• Records shown
───

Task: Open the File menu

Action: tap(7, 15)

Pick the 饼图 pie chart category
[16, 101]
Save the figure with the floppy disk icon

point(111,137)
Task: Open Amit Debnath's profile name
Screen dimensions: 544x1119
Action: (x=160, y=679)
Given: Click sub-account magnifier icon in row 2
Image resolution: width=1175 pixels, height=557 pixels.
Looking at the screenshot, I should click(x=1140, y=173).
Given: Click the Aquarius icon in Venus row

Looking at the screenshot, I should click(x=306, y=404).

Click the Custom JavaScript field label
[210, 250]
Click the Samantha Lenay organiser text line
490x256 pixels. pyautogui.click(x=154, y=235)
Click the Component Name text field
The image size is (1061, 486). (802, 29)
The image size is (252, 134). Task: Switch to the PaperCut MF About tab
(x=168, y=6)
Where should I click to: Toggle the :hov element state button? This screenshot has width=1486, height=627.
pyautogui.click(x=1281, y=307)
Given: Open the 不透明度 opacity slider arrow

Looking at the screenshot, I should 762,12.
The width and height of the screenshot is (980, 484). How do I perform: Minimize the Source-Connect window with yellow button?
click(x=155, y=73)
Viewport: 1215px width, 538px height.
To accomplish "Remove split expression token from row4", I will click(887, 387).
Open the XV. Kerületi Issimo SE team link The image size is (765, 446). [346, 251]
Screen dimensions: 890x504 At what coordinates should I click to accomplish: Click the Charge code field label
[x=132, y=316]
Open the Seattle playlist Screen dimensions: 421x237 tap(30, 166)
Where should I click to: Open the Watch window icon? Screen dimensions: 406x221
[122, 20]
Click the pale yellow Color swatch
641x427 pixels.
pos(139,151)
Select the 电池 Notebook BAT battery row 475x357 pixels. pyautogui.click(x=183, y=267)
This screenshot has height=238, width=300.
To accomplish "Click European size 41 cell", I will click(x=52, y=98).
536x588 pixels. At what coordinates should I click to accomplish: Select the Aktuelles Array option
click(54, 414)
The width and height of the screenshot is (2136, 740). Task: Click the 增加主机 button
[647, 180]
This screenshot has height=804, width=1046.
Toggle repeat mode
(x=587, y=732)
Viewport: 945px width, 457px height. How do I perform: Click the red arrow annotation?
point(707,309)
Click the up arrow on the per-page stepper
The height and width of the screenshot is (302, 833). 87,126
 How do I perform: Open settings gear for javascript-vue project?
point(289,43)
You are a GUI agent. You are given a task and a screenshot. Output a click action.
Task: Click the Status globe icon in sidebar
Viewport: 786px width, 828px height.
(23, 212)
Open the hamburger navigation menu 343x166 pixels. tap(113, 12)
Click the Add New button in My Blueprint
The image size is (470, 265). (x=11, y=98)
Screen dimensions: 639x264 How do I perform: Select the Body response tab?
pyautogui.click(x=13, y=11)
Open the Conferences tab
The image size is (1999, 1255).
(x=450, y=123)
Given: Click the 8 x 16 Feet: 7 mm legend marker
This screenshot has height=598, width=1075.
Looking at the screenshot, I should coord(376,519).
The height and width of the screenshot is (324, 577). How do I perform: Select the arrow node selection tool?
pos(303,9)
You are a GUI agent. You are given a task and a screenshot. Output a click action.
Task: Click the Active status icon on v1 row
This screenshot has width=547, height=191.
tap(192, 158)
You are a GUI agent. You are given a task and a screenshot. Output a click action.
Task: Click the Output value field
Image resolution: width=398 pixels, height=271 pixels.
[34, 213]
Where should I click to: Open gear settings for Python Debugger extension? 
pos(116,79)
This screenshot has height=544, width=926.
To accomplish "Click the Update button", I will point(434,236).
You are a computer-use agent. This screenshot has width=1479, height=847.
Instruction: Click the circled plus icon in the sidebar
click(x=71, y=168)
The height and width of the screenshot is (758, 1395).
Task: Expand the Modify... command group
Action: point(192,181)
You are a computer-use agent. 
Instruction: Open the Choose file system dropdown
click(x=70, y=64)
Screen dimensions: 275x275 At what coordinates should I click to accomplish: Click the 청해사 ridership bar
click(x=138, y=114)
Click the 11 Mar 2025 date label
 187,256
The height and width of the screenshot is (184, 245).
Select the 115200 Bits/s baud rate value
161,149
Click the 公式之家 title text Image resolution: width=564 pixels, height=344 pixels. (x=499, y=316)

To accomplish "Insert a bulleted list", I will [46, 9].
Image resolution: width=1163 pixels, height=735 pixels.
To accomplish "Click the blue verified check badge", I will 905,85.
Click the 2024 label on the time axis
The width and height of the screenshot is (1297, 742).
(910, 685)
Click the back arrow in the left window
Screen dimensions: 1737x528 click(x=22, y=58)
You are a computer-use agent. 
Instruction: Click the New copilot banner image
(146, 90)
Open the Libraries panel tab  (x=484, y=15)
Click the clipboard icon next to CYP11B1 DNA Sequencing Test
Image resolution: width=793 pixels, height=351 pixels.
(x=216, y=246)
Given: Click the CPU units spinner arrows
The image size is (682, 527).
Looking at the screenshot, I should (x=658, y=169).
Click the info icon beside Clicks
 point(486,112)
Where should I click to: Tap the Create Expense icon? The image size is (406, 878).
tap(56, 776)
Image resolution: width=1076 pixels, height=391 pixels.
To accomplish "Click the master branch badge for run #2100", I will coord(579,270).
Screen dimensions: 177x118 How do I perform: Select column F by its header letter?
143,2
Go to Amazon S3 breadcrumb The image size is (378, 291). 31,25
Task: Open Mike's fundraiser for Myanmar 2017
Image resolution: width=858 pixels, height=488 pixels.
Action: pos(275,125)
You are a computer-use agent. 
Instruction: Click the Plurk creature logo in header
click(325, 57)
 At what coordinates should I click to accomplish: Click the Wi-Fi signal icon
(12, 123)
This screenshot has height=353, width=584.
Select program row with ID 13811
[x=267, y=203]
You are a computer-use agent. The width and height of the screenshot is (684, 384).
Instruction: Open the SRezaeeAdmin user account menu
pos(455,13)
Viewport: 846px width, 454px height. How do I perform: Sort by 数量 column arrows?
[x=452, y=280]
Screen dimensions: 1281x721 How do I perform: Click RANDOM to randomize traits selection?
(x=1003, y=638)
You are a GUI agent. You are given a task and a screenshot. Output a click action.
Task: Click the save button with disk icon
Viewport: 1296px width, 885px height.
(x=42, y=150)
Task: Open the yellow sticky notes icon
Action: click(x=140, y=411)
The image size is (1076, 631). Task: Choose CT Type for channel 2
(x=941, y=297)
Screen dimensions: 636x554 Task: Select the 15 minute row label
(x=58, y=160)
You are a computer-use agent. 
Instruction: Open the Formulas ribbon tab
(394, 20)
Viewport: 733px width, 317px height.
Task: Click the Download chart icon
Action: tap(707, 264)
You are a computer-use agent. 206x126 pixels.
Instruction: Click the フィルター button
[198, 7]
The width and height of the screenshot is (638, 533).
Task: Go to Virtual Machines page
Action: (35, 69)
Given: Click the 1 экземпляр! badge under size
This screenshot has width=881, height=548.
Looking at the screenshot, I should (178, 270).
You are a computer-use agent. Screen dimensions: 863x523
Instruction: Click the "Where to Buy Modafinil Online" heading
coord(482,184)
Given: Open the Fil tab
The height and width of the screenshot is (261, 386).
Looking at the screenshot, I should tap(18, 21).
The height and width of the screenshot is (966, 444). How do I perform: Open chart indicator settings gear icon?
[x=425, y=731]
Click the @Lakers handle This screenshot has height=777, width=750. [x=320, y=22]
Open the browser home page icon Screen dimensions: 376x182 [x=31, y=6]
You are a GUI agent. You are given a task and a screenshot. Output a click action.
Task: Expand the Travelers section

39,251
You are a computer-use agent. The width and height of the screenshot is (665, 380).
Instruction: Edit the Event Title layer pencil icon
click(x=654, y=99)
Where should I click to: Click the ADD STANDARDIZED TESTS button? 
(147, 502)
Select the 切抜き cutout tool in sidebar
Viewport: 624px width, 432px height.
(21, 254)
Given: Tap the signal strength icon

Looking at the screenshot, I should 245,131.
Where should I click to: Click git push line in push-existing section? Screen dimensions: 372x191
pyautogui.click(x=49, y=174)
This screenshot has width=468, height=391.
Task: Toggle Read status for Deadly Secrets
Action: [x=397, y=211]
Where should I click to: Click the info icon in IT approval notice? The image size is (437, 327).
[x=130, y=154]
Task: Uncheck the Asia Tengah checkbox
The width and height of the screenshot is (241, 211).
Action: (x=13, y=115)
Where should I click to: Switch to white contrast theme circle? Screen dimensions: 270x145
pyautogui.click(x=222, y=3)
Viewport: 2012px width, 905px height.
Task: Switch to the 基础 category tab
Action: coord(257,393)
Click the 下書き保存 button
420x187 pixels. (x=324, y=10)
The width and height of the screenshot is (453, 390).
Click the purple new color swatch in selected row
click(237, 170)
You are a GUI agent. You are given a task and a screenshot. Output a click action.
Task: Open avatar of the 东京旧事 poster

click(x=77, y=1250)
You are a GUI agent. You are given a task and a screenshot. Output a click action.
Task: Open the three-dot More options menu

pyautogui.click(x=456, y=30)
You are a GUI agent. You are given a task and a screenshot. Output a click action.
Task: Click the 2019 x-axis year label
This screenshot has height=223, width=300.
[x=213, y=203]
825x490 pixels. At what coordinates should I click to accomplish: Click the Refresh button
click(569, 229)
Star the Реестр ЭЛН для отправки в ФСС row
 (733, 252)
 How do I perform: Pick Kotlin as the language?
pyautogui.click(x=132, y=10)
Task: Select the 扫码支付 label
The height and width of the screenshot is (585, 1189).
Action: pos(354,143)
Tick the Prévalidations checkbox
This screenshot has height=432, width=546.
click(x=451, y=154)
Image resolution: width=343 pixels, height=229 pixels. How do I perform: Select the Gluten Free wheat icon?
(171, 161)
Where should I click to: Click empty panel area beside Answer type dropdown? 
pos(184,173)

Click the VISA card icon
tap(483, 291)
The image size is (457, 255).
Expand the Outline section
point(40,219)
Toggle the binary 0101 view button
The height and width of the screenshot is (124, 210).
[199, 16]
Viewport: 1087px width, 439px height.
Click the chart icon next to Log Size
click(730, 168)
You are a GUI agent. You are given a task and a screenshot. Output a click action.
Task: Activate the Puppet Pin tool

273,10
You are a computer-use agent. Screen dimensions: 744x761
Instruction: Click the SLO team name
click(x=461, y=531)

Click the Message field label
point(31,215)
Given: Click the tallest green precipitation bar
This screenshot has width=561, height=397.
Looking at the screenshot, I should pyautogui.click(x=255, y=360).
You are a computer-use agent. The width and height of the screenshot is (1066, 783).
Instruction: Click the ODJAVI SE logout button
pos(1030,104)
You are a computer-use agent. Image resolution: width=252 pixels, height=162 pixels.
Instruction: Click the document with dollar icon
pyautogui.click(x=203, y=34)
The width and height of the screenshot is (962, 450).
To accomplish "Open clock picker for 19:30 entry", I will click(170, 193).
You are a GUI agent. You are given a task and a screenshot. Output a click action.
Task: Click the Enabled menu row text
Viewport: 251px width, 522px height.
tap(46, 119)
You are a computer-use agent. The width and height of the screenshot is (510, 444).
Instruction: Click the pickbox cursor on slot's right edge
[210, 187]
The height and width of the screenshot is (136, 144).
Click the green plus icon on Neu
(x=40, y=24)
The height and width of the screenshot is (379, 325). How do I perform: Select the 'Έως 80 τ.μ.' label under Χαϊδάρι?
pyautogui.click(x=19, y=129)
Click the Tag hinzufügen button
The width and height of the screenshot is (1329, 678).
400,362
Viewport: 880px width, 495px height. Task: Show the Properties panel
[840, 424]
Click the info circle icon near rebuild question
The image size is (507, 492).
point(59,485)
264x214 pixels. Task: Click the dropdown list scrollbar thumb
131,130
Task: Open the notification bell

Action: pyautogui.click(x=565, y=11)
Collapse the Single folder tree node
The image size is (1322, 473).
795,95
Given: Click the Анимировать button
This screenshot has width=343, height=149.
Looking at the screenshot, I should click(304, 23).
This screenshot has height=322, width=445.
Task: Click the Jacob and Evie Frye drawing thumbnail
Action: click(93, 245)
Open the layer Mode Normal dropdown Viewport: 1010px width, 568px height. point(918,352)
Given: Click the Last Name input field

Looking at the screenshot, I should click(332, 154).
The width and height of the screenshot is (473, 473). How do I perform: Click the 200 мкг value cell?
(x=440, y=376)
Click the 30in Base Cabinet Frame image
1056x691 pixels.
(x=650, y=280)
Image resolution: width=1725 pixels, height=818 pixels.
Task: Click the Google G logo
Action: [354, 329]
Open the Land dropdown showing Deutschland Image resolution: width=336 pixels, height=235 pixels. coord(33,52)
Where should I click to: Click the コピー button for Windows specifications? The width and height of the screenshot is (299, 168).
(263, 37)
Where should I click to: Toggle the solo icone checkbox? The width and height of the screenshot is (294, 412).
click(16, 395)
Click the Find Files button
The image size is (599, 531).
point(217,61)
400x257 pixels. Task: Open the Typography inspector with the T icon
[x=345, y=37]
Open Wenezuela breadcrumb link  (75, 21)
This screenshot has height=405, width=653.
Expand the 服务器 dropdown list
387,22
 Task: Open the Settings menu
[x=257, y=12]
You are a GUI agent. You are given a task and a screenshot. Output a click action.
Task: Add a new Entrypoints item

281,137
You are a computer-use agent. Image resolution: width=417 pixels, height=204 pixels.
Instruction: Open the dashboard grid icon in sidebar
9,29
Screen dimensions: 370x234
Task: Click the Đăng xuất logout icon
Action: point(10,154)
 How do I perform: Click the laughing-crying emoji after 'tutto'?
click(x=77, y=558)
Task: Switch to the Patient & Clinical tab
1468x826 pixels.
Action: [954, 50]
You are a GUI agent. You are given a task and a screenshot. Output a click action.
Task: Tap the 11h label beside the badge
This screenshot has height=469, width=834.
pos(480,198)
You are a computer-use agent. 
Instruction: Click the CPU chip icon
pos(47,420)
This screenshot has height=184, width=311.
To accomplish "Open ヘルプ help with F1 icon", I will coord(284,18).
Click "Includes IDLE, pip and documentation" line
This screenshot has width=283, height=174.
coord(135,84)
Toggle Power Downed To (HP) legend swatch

───

Lines with the word "link" in them are the answer; report each one from the data.

Open the XV. Kerületi Issimo SE team link The image size is (765, 446). [346, 251]
Open Wenezuela breadcrumb link  (75, 21)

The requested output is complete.